> Task brief:
Update the records below by changing every "GUI agent" to "screen agent" and leaving all other text exactly the same.

> Available data:
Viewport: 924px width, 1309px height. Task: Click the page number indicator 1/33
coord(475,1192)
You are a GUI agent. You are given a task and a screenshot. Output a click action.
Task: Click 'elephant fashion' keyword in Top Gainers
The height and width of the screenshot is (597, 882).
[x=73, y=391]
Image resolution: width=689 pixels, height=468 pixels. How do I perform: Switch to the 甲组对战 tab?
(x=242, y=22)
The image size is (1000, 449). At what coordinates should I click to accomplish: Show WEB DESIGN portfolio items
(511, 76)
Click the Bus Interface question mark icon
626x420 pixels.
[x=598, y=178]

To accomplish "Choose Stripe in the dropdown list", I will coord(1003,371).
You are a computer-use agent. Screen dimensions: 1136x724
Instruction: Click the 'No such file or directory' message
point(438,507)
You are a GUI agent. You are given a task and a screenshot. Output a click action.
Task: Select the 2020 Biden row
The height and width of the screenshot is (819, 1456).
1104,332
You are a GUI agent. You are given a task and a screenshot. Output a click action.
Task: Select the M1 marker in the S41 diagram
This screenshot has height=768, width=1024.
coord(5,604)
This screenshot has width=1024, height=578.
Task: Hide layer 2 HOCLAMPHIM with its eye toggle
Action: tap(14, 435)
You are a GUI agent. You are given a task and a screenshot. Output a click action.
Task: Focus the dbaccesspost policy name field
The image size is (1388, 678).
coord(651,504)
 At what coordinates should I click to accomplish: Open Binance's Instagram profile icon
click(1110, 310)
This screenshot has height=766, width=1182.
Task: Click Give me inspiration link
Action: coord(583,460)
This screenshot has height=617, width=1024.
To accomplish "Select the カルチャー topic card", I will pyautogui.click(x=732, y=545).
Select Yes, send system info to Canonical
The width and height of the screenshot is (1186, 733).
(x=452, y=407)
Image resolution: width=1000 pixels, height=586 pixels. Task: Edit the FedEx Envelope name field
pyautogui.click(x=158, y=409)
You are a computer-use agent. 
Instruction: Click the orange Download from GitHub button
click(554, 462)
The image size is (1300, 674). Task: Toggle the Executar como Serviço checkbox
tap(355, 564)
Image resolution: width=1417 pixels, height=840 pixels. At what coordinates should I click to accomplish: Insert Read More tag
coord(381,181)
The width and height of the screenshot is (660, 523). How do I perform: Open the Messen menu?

> Task answer:
Viewport: 924px width, 1309px height. Task: Click the page number indicator 1/33
coord(475,1192)
You are a screen agent. You are given a task and a screenshot. Output a click action.
Task: Click 'elephant fashion' keyword in Top Gainers
The height and width of the screenshot is (597, 882).
[x=73, y=391]
Image resolution: width=689 pixels, height=468 pixels. How do I perform: Switch to the 甲组对战 tab?
(x=242, y=22)
The image size is (1000, 449). At what coordinates should I click to accomplish: Show WEB DESIGN portfolio items
(511, 76)
Click the Bus Interface question mark icon
626x420 pixels.
[x=598, y=178]

To accomplish "Choose Stripe in the dropdown list", I will coord(1003,371).
You are a computer-use agent. Screen dimensions: 1136x724
Instruction: Click the 'No such file or directory' message
point(438,507)
You are a screen agent. You are given a task and a screenshot. Output a click action.
Task: Select the 2020 Biden row
The height and width of the screenshot is (819, 1456).
1104,332
You are a screen agent. You are given a task and a screenshot. Output a click action.
Task: Select the M1 marker in the S41 diagram
This screenshot has height=768, width=1024.
coord(5,604)
This screenshot has width=1024, height=578.
Task: Hide layer 2 HOCLAMPHIM with its eye toggle
Action: tap(14, 435)
You are a screen agent. You are given a task and a screenshot. Output a click action.
Task: Focus the dbaccesspost policy name field
The image size is (1388, 678).
coord(651,504)
 At what coordinates should I click to accomplish: Open Binance's Instagram profile icon
click(1110, 310)
This screenshot has height=766, width=1182.
Task: Click Give me inspiration link
Action: coord(583,460)
This screenshot has height=617, width=1024.
To accomplish "Select the カルチャー topic card", I will pyautogui.click(x=732, y=545).
Select Yes, send system info to Canonical
The width and height of the screenshot is (1186, 733).
(x=452, y=407)
Image resolution: width=1000 pixels, height=586 pixels. Task: Edit the FedEx Envelope name field
pyautogui.click(x=158, y=409)
You are a computer-use agent. 
Instruction: Click the orange Download from GitHub button
click(554, 462)
The image size is (1300, 674). Task: Toggle the Executar como Serviço checkbox
tap(355, 564)
Image resolution: width=1417 pixels, height=840 pixels. At what coordinates should I click to accomplish: Insert Read More tag
coord(381,181)
The width and height of the screenshot is (660, 523). How do I perform: Open the Messen menu?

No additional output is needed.